My basic contention is that the Torah is objective. As I am using the word "objective" to mean "not subjective" -i.e. not dependent on anyone's opinions or viewpoint. Further I want to contend that the Torah consists of principles, not laws.
And that the difference [between principles versus laws] is easily seen in today's society where you have collages giving out rule books about sexual conduct (to protect themselves from lawsuits) and theaters have to tell people not to talk during the show. This is because people have forgotten the basic principle--don't be inconsiderate.
Yosi Faur contends that the Rambam (Maimonides) discovered this objective aspect of Torah, and all his opponents were off the true path.
(My feeling is that the Rambam together with the other "Rishonim" (people from the Middle Ages that wrote either commentary on the Talmud or Halacha books) form a seamless whole.)
At first the Rambam seems to stand on his own, but then little bugs in the system start to creep in. It looks to me that Yosei Faur was trying to make out like that the Rambam/Maimonides found the absolute truth of the universe, and he writes very convincingly in this direction.
At first I was convinced by Yose Faur. But that is me. I find myself always between great charismatic leaders that are very convincing. It takes me a long time to step back and to try to consider things from a rational point of view.
After some time I looked at the original essay of Yosi Faur and I discovered what you can see in a lot of religious writing--they sound very convincing about subjects you know nothing about, but then when it gets to a subject you know something about their supposed genius falls apart. (But I admit this does not happen with the Rambam or Tosphot, or the Torah itself. For me the deeper I go into these things, the better they become.)

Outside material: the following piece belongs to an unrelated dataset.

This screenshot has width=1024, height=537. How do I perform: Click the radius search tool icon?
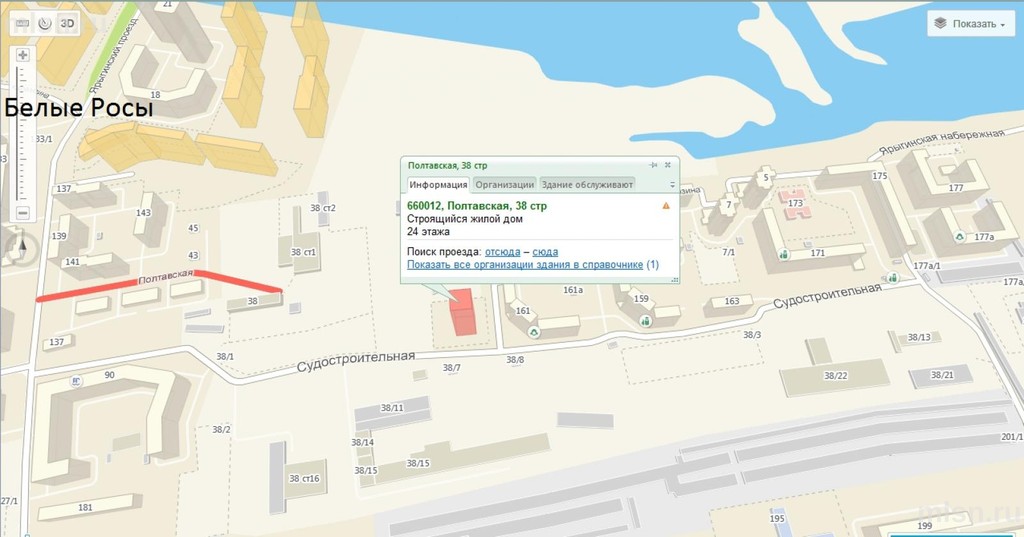(43, 22)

But my claim is that no one person discovered the real Torah. And that true Torah observance is not person based, and not even text based, but rather God based.

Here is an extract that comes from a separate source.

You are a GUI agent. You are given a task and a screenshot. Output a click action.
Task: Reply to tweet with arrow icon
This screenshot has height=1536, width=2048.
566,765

Also my final contention is that one should be like a hound dog with his nose to the ground. That is after one has read and learned Torah and the Talmud, then one should look at the individual questions that come before him. I.e. the big picture is not just too big, but distracting. People that learn Halacha (Law) or Kabalah forget how to be simple decent human beings.
Moral obligations (that is, the facts that we ought to act in certain ways) should be self-evident. But we need the holy Torah because though the principles of Torah should be self evident, most people allow considerations (of what social group they want to fit in with) to cloud their judgment about what is moral.